I appear to bear the bodily wounds of a trauma I never lived.
I am not a victim. I was not killed in Auschwitz like my uncle Yaakov. I am not a survivor. I did not live through Auschwitz like my grandmother Sally, whose hugs cracked my child-ribs, who secreted napkins wrapped around food around her nursing home room.
I do not have PTSD. I do not have flashbacks, because what mental movie reel would my mind replay? Memories of growing up in Jewish Toronto, safe? Memories of peering at my grandfather Meilech’s tattoo while he peeled apples in a warm yellow kitchen, safe? Memories of Yom HaShoahs observed yearly in day school, made to sing ‘Zog Nit Kein Mol’ (‘Never Say That This Will Be The Last Road For You’), safe? Memories of watching Schindler’s List with my sixth grade class, then sobbing during recess, safe? Memories of visiting a resurrected synagogue in Krakow, crying, while my Polish Catholic boyfriend (he-will-never-understand) waited for me at home, safe?
All of my memories belie the fear that fills me.
My fear looks like a gray monolith, a massive seeping stone that can walk, that drags me along behind it. I have respect for my fear: it’s so constant, so resilient. I am revolted by my fear: it’s unsightly, so shifty, so chameleonic. I am attached to my fear: maybe it’s the only birthright I can claim as my own. So how could I even try to let it go? To ask it to let go of me?
And beyond all this, guilt: Who am I to feel burdened by fear? What a light burden, what a nothing-burden, what a mockery of what my uncle, and my grandmother’s brother, her other brother, other brother, mother, father, aunt, aunt, uncle went through, and my grandfather’s brother, his other brother, other brother, mother, father, uncle, uncle, aunt, aunt, aunt, went through. (Not ‘went through’, though, there was no through. They went up, in smoke.)

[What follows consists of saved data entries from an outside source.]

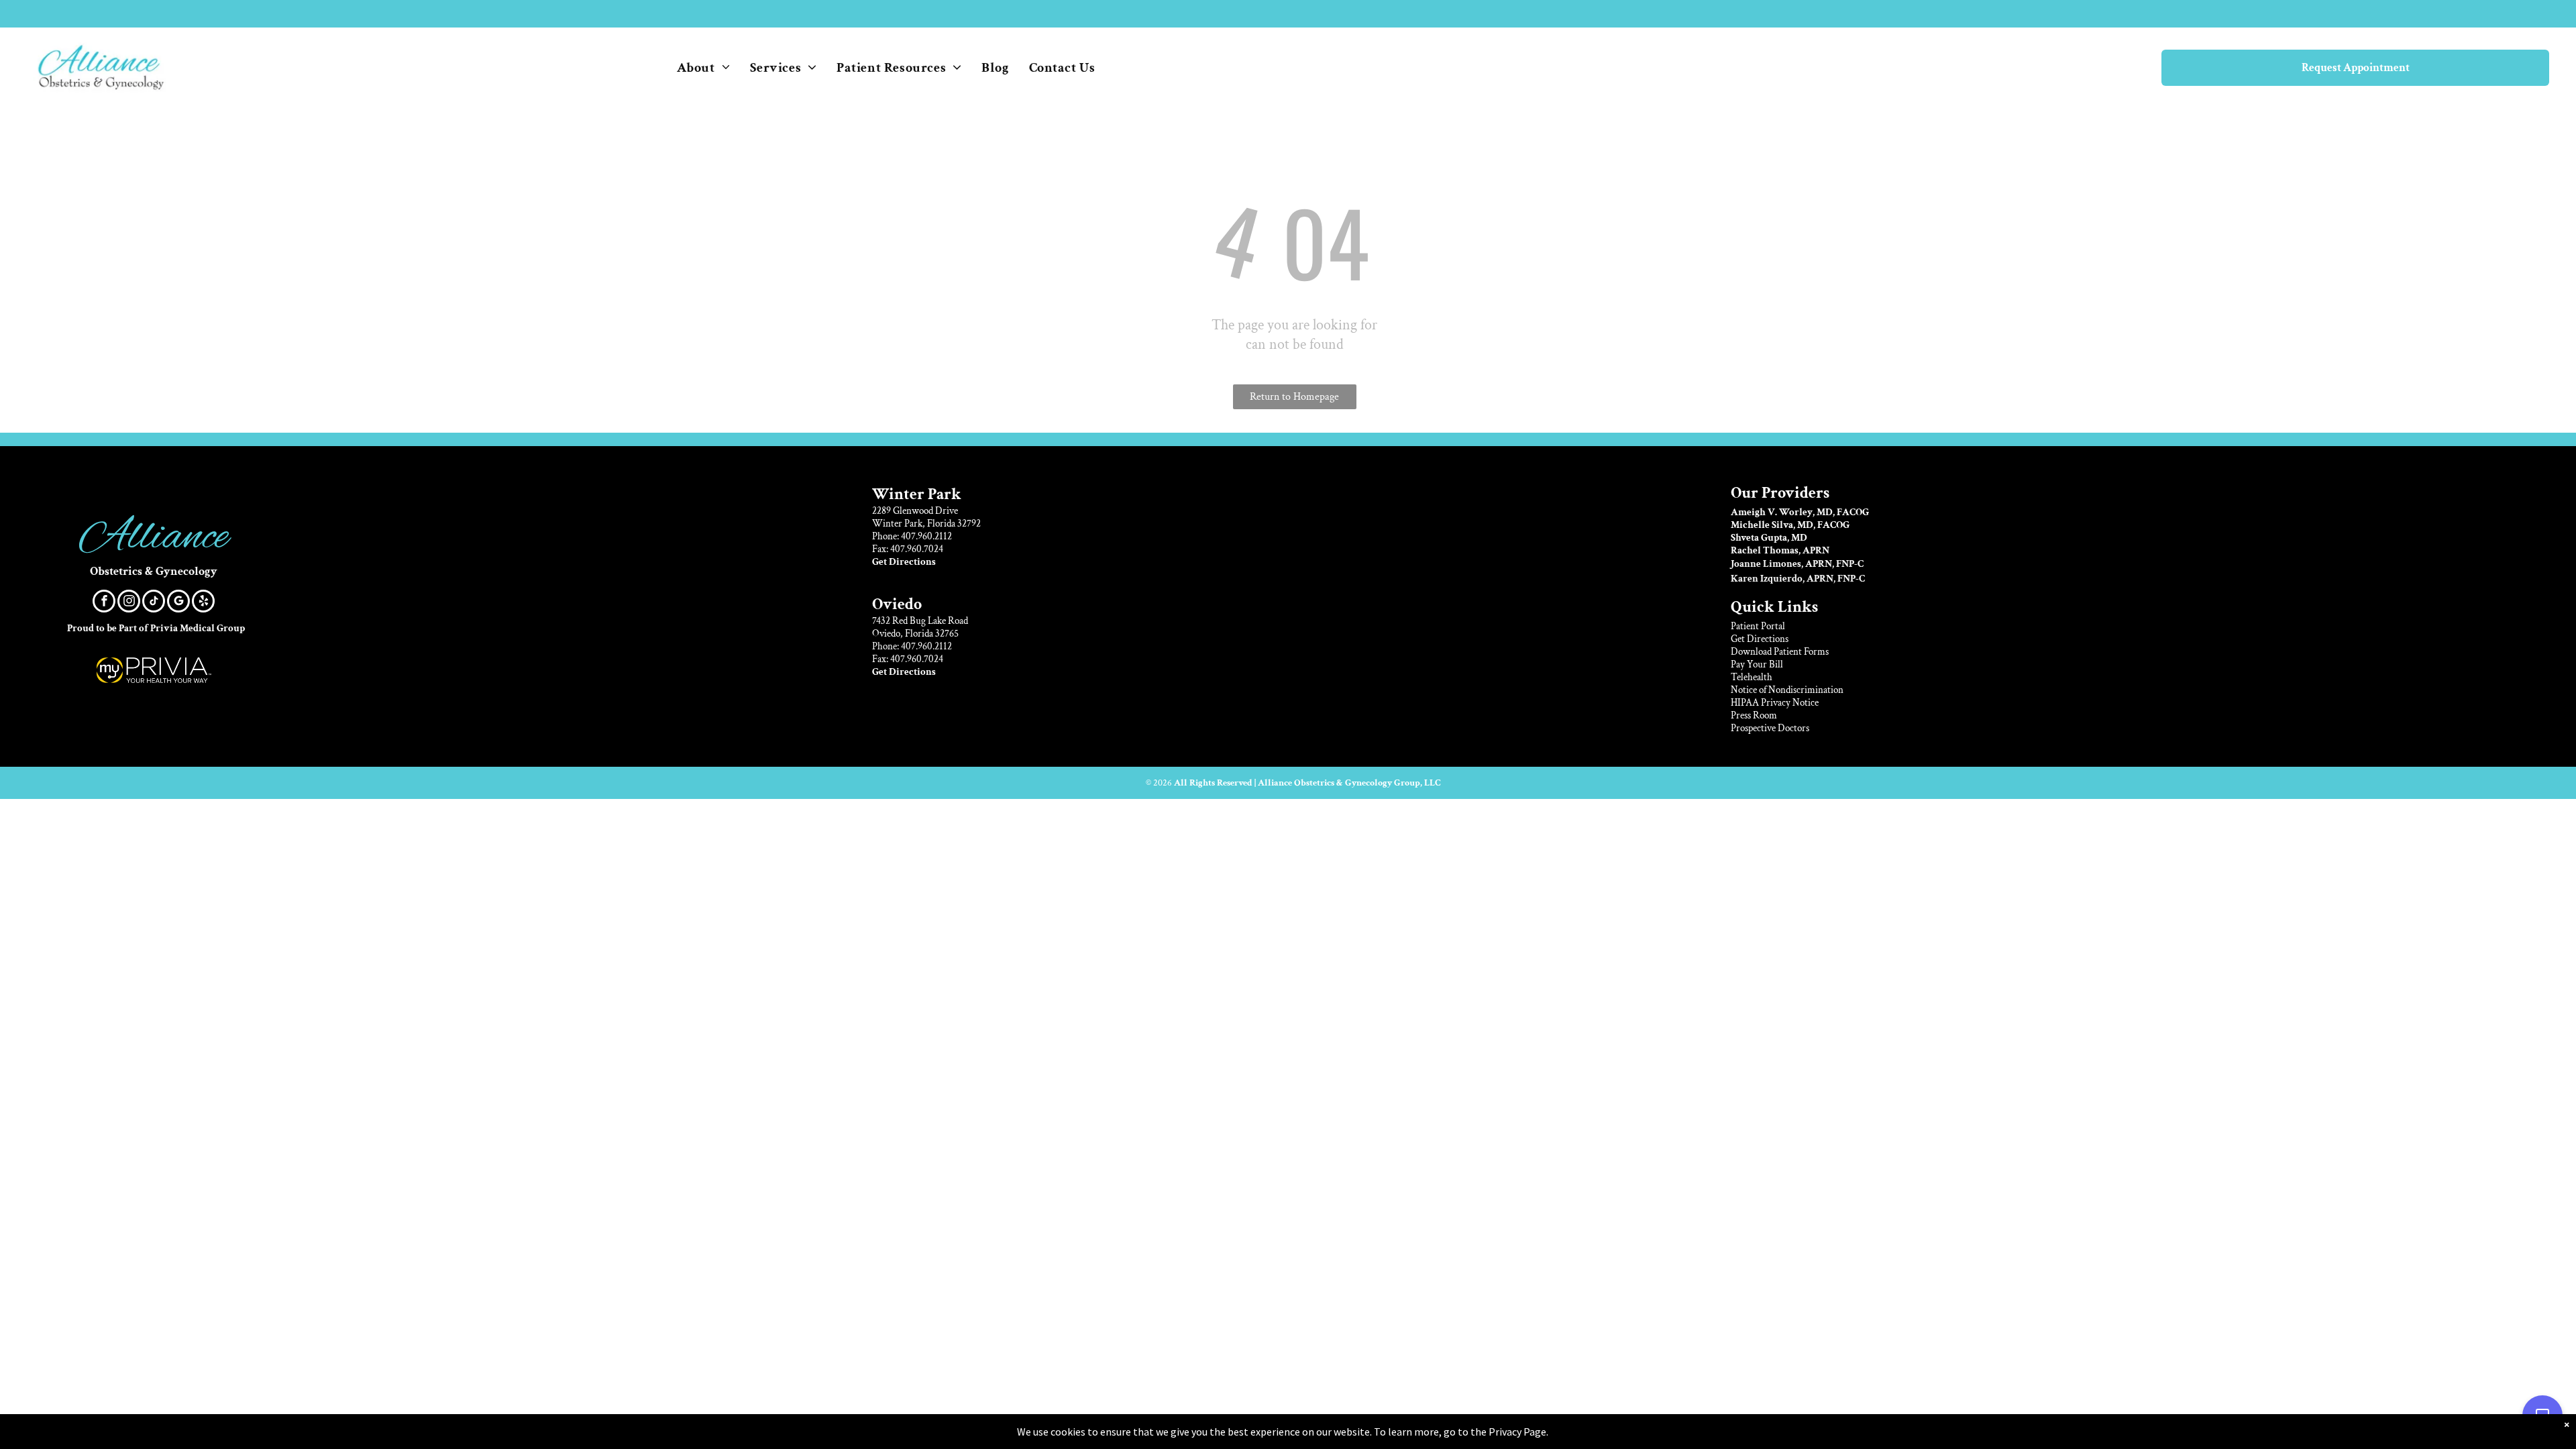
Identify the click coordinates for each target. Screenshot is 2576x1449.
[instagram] (128, 603)
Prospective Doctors (1770, 728)
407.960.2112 (926, 536)
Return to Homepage (1294, 397)
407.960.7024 (916, 549)
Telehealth (1751, 677)
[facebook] (104, 603)
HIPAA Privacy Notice (1775, 702)
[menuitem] (704, 67)
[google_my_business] (178, 603)
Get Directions (1759, 639)
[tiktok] (153, 603)
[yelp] (203, 603)
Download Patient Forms (1780, 651)
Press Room (1754, 715)
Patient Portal (1758, 626)
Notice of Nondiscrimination (1787, 690)
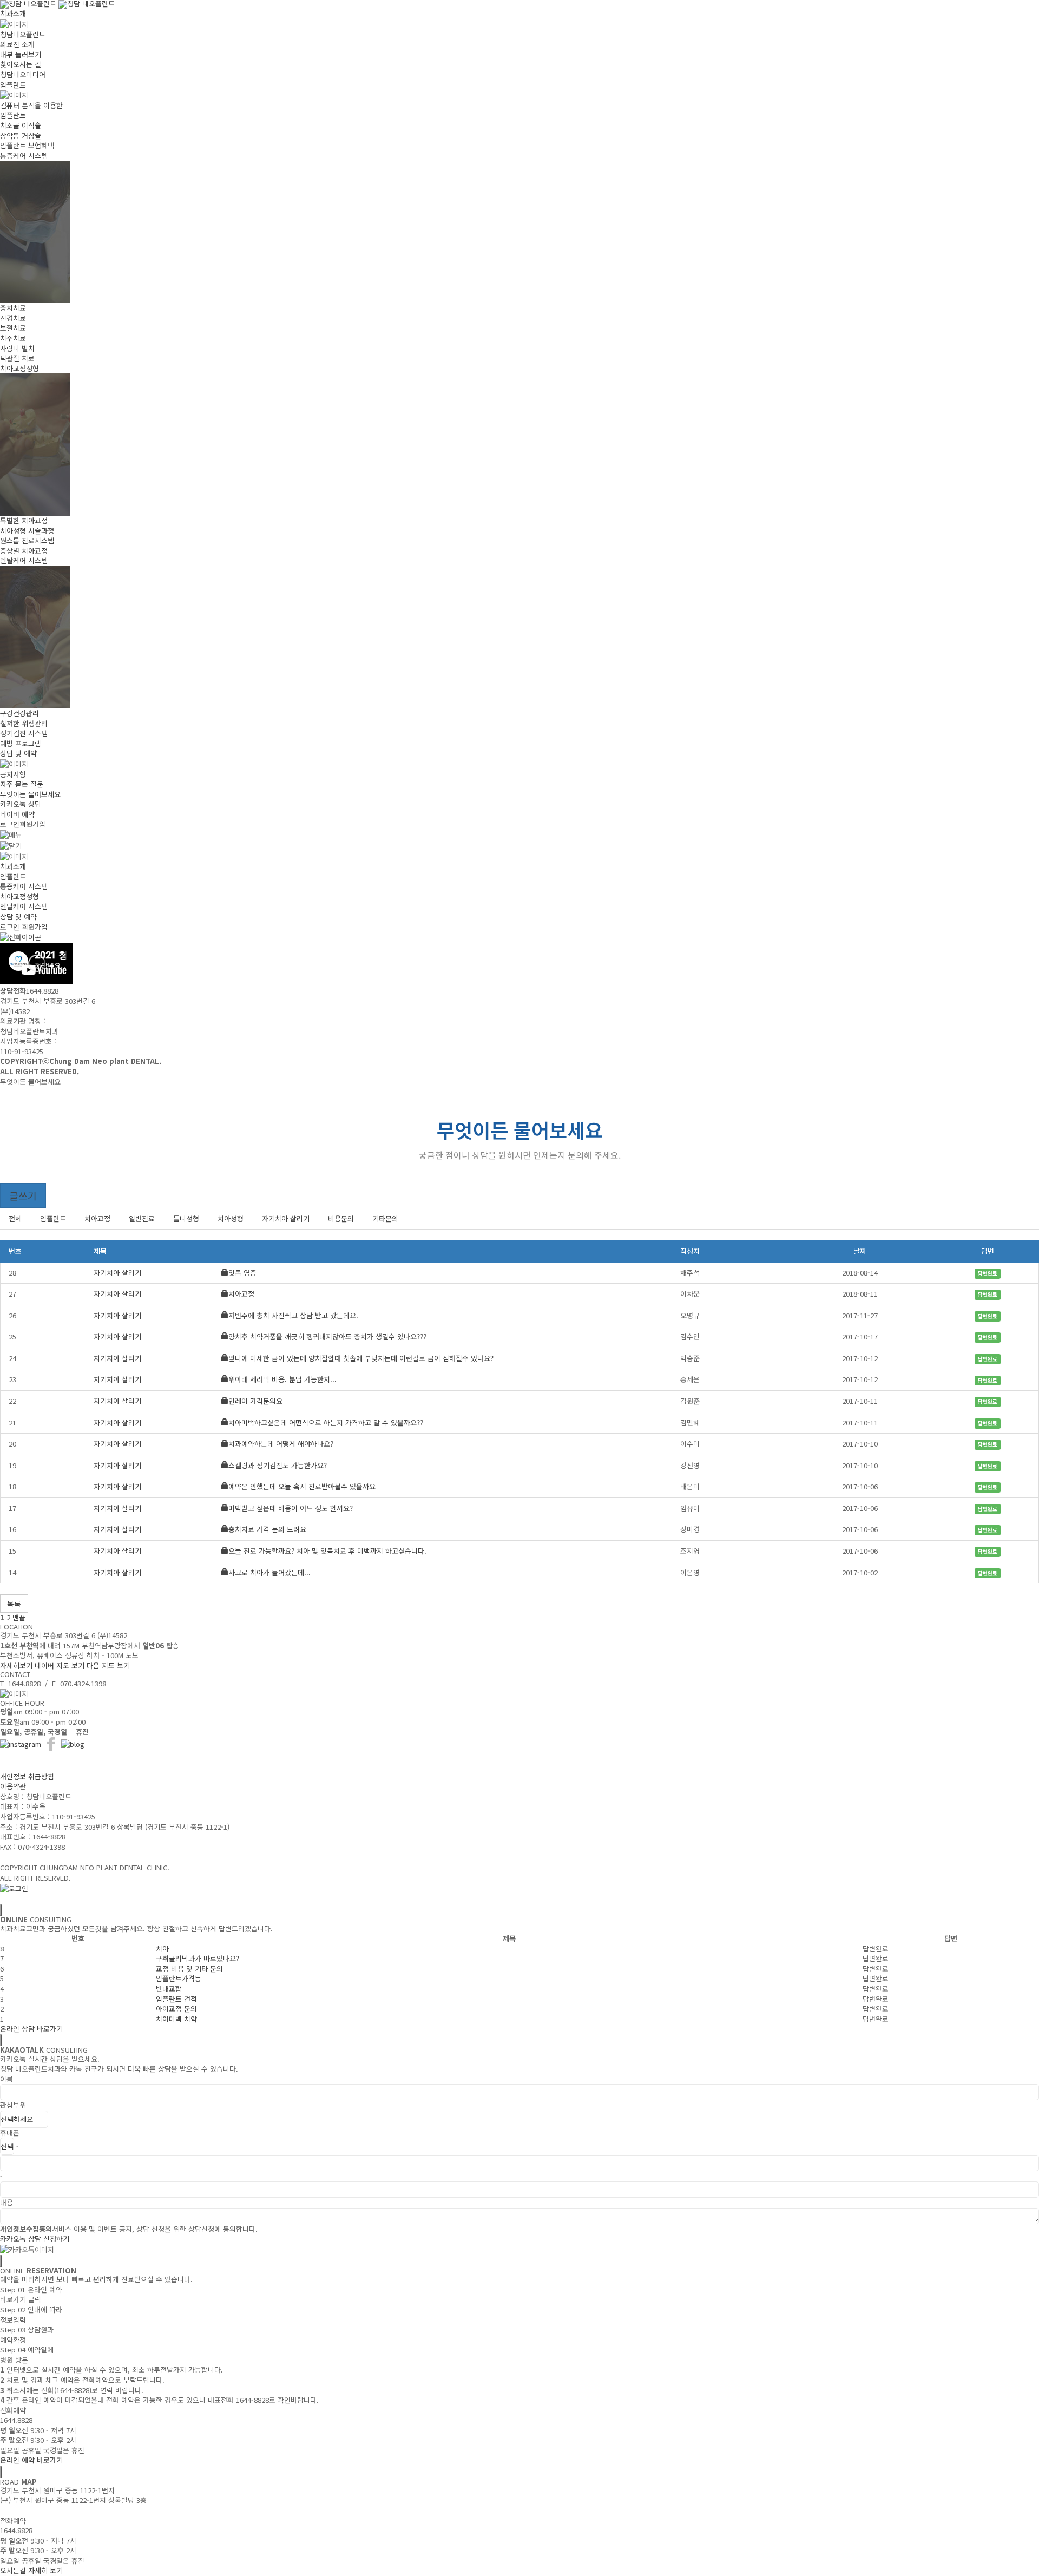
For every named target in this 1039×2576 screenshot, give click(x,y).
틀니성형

Last week the students at the university where I work put on a Holocaust commemoration program. They wanted to display poster-boards and read lists of names in a cafeteria on campus. So I printed a list of murdered Jews from the Yad VaShem website, 86 pages long. We read the names aloud for two hours, as students walked by, embarrassed, or ate French fries, embarrassed, or paid no attention whatsoever, unembarrassed, as they should. (At a certain point, on a large enough scale, death and its memorializations become embarrassing. There is no way to properly honour a genocide. The sharpest feeling it provokes now may only be discomfort.)
We read names of murdered Jews for two hours, then cleaned up. And I was left with a stack of papers – 86 in number – with the names of thousands of dead. And I was stuck: What was I supposed to do with these pages? Frame them? Burn each one reverently? Throw them in the garbage? How should I memorialize the dead who are not-mine, when I cannot fully mourn my dead whom I never met, of whom I am a heavy echo?